Mientras bordeamos la vieja sede del museo de Antioquia, Cata me cuenta que su bisabuelo trabajó en el taller de Francisco Antonio Cano y que incluso llegó a pintar una réplica de su obra más famosa: «Horizontes». Alguna vez, de hecho, la exhibieron en este mismo sitio.

«Horizontes» muestra a una pareja campesina sentada sobre una piedra en el mirador de una montaña. La mujer sostiene a un bebé entre los brazos, mientras el hombre señala a lo lejos. Una escena bellamente iluminada, que se acerca a los frescos divinos. Representa, entre otras cosas, la esperanza de un nuevo porvenir, a base de esfuerzo y trabajo. No hay sonrisas fáciles. Solo destellos de ilusión.

Por algún motivo que no entendemos, volteamos hacia cualquier lado y terminamos subiendo por Bomboná. No sabemos muy bien ni lo que hacemos. Solo notamos que, de pronto, nuestros pasos avanzan lentamente por la estación San Antonio, donde un mural elevado de Fredy Serna parece confundirse con los verdaderos barrios que cuelgan de las montañas. Como si el mundo real acabara de salpicarse con una multitud de manchas, y los trazos definidos se hubieran convertido en un tibio espejismo. Fragmentos. Rayas. Humo.
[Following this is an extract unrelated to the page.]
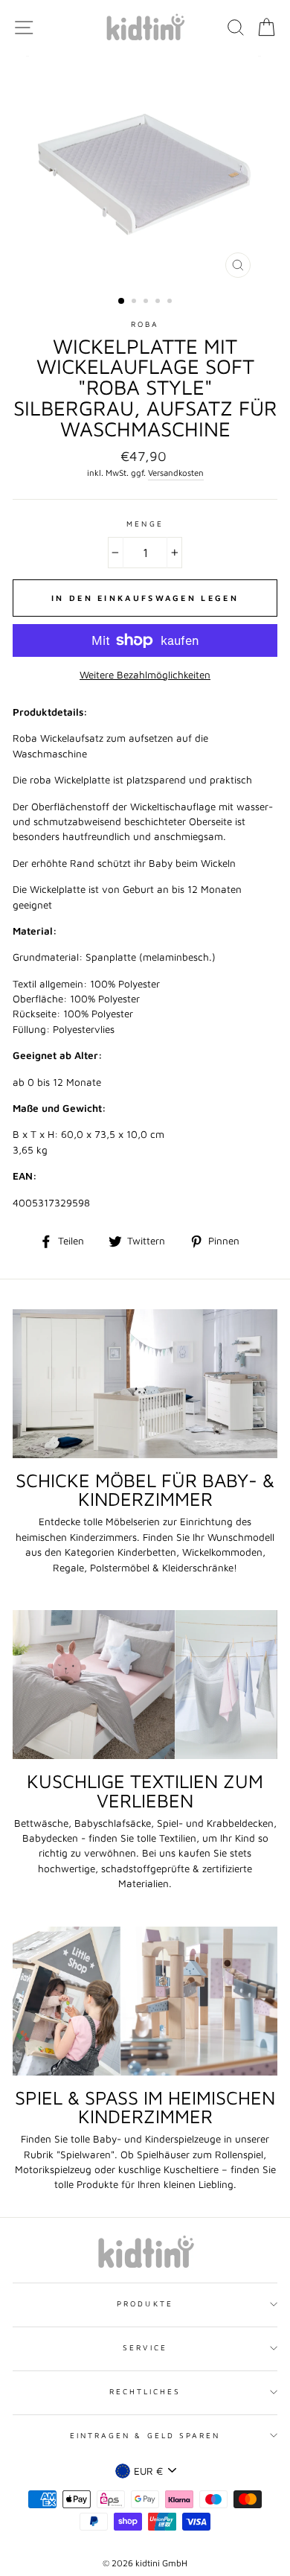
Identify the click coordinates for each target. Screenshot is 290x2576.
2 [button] (135, 302)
Partes de una misma figura, de una misma abstracción.

Cuando menos pensamos, acabamos de volver a Carabobo. Hay mucha gente por ahí y andamos revoloteando de nuevo por los alrededores del museo.

No deja de ser extraño. Ni siquiera sabemos cómo llegamos a este lugar. Nuestro rumbo es incierto y damos vueltas sin motivo alguno. Como si un pintor indeciso y caprichoso jugara con nuestras formas y se esforzara en recrear una larga procesión de escenas. Trazos desmañados. Frágiles. A la espera de color.